Notes regarding Intermodal Certification:


2.    Perishable agricultural commodities shall be specifically identified in the description of the goods to be 



3.    After December 31, 2000, the term FAK can only be used in the cargo description if no single commodity makes up more than 20 percent of the total weight of the cargo although FAK will still be used for rating purposes after December 31, 2000.


4.    The signature of the person tendering the loaded container may be provided by manual or mechanical means.


5.    At the option of the Carrier, the Intermodal Certification may be converted into electronic format or incorporated onto a bill of lading or other shipping document before being forwarded along the intermodal chain. the person who converts the Intermodal Certification shall certify through the following statement that the conversion and/or incorporation was performed accurately: "Electronic format and/or incorporation by [insert name of person], [insert name of carrier], on [insert month/ date/year] ".


6.    If a shipment is required by paragraph 1 above to be accompanied by an Intermodal Certification, Carrier will not load aboard its vessel any container that is not accompanied By such Intermodal Certification.  Carrier shall not issue in its own name an Intermodal Certification with respect to any such container.


7.    If for any reason a container exceeding 29,000 lbs.

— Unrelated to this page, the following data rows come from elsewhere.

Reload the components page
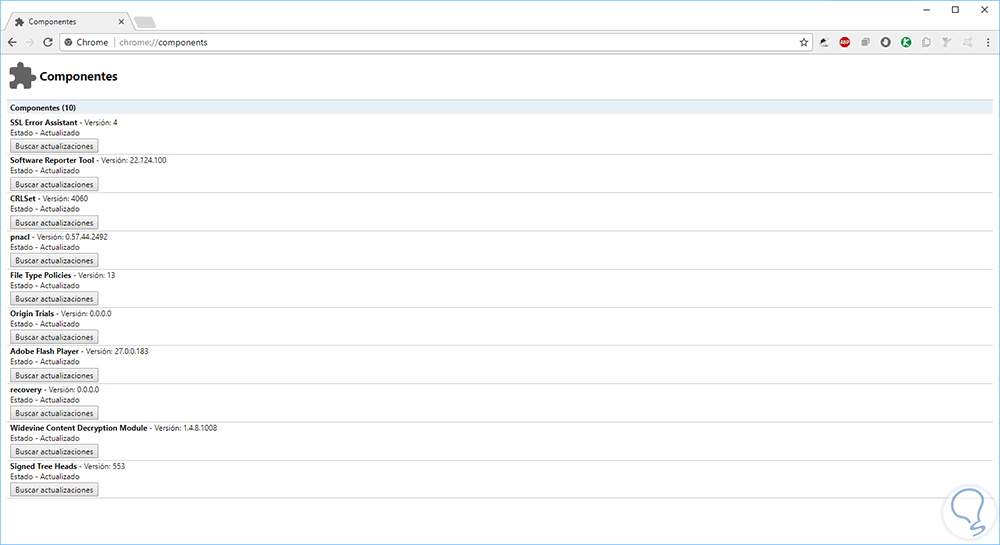 tap(48, 42)
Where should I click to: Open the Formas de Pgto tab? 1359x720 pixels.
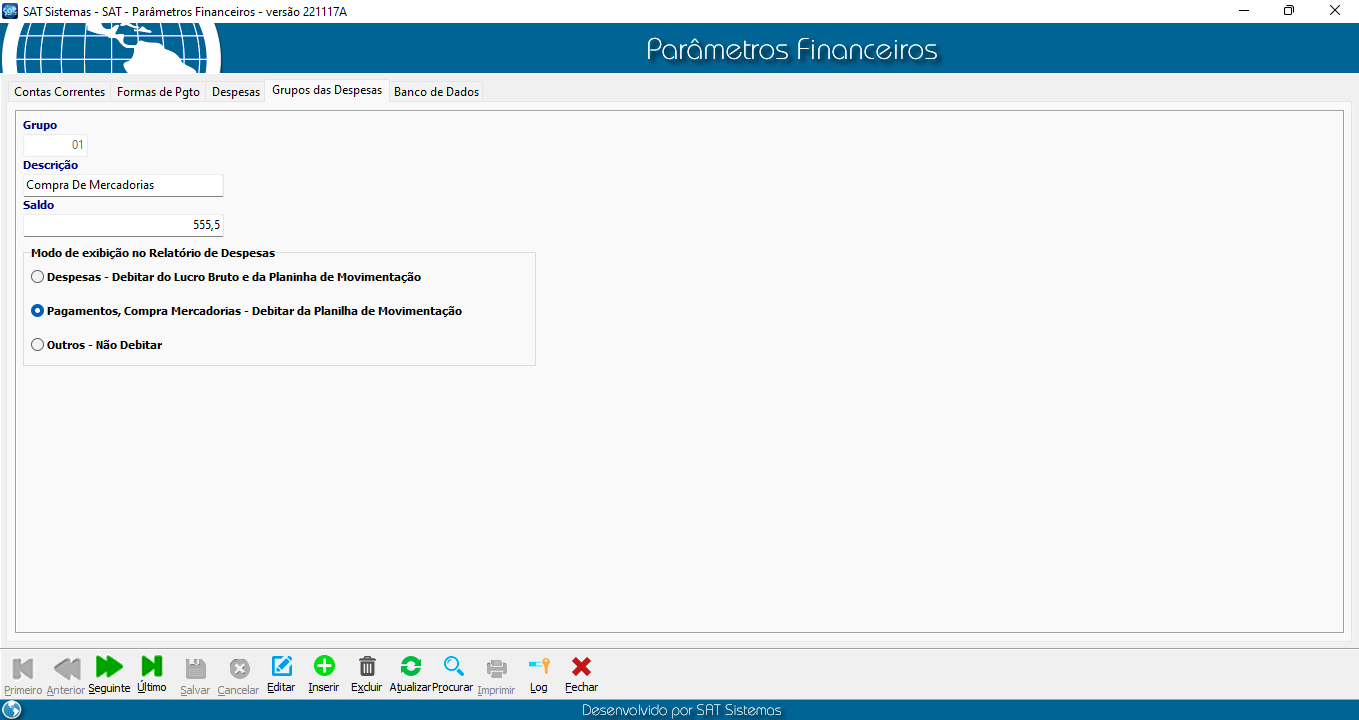point(158,92)
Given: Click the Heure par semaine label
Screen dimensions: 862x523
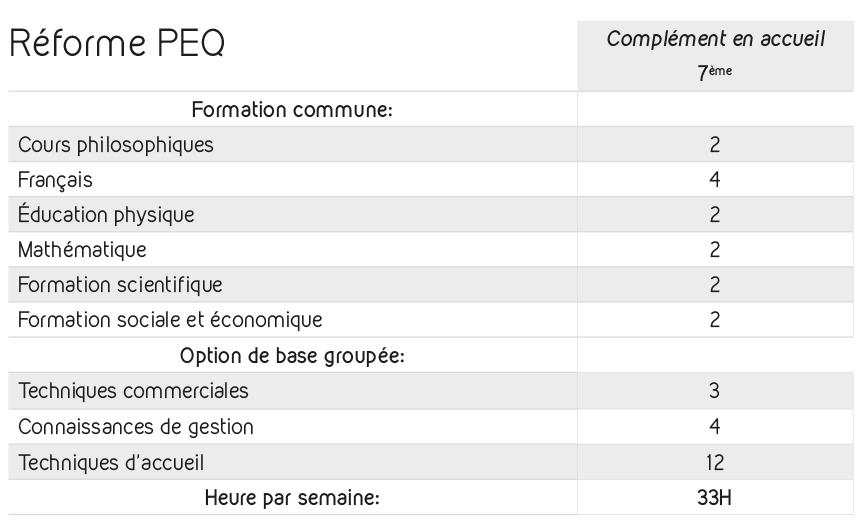Looking at the screenshot, I should click(292, 498).
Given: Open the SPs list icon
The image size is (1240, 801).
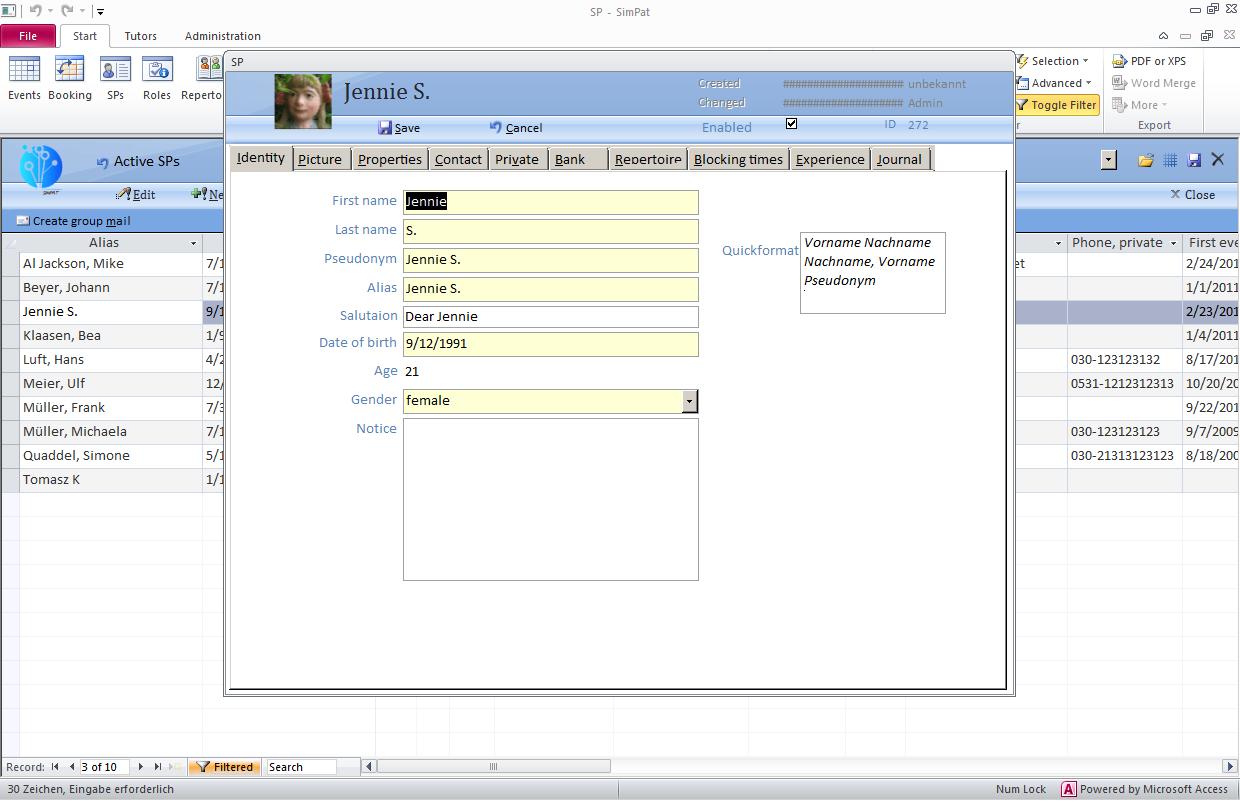Looking at the screenshot, I should [x=115, y=78].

Has been loaded aboard the Carrier's vessel without an Intermodal Certification, or if the gross weight of the cargo exceeds what is stated in the Intermodal Certification, such container shall be discharged and delivered to the Consignee at a U.S. port and Carrier shall not transport or arrange to transport such container to any U.S. inland destination. Alternatively, the Carrier at its option and at the expense and responsibility of the Shipper, Consignee, and Cargo Owner, may take the following steps:


    a.    Cargo will be removed from the container in order to reduce the weight  to an allowable amount and make

    the container ready for lawful road transportation. To the extent necessary, cargo shall be unstuffed, segregated,

    restuffed, etc. at the expense of the Shipper, Consignee, and Cargo Owner;

    b.    The cargo so removed will be forwarded to Consignee as a separate freight collect shipment from the point

    of removal to point of final destination; 

    c. The rates to be applied for the transportation of any such cargo will be those of the U.S. inland carrier that is

    engaged to transport the cargo.  Excess cargo shall be assessed a charge of U.S. $150.00 in addition to all

    ocean and inland freight and other costs and expenses incurred by Carrier in accordance with this Rule.


8.    Any cost or expenses associated with delays or other consequences of an uncertified or improperly certified container (including but not limited to demurrage, detention, storage, handling, inland transportation or unloading of containers, or fines or penalties that may be imposed as result of uncertified or improper certification) shall be for the joint and several account of the Shipper, Consignee, and Cargo  Owner.


9.     Shipper, Consignee, and Cargo Owner shall be jointly, severally and absolutely liable for any fine, penalty or other sanction imposed upon Carrier, its agent or any participating motor carrier by any authority for Exceeding lawful over-the-road weight limitations in connection with any transportation service provided under this Tariff and

occasioned by any act of commission or omission of the Shipper/Consignee/Cargo Owner, its agents or contractors, and without regard to intent, negligence or any other cause. When Carrier pays any such fine or penalty and assumes any other cost or burden arising from such an event, it shall be on behalf of and for the benefit of the cargo interest, and Carrier shall be entitled to full reimbursement therefore upon presentation of an appropriate invoice. Nothing in this Rule shall require that Carrier resist, dispute or otherwise oppose the levy of such a fine, penalty or other sanction,  and Carrier shall not have any liability to the cargo Interest should it not do so.


10.    Carrier shall have a lien on the cargo for all such cost and expenses incurred by Carrier or assessed the Shipper/Consignee/ Cargo Owner pursuant to this Rule.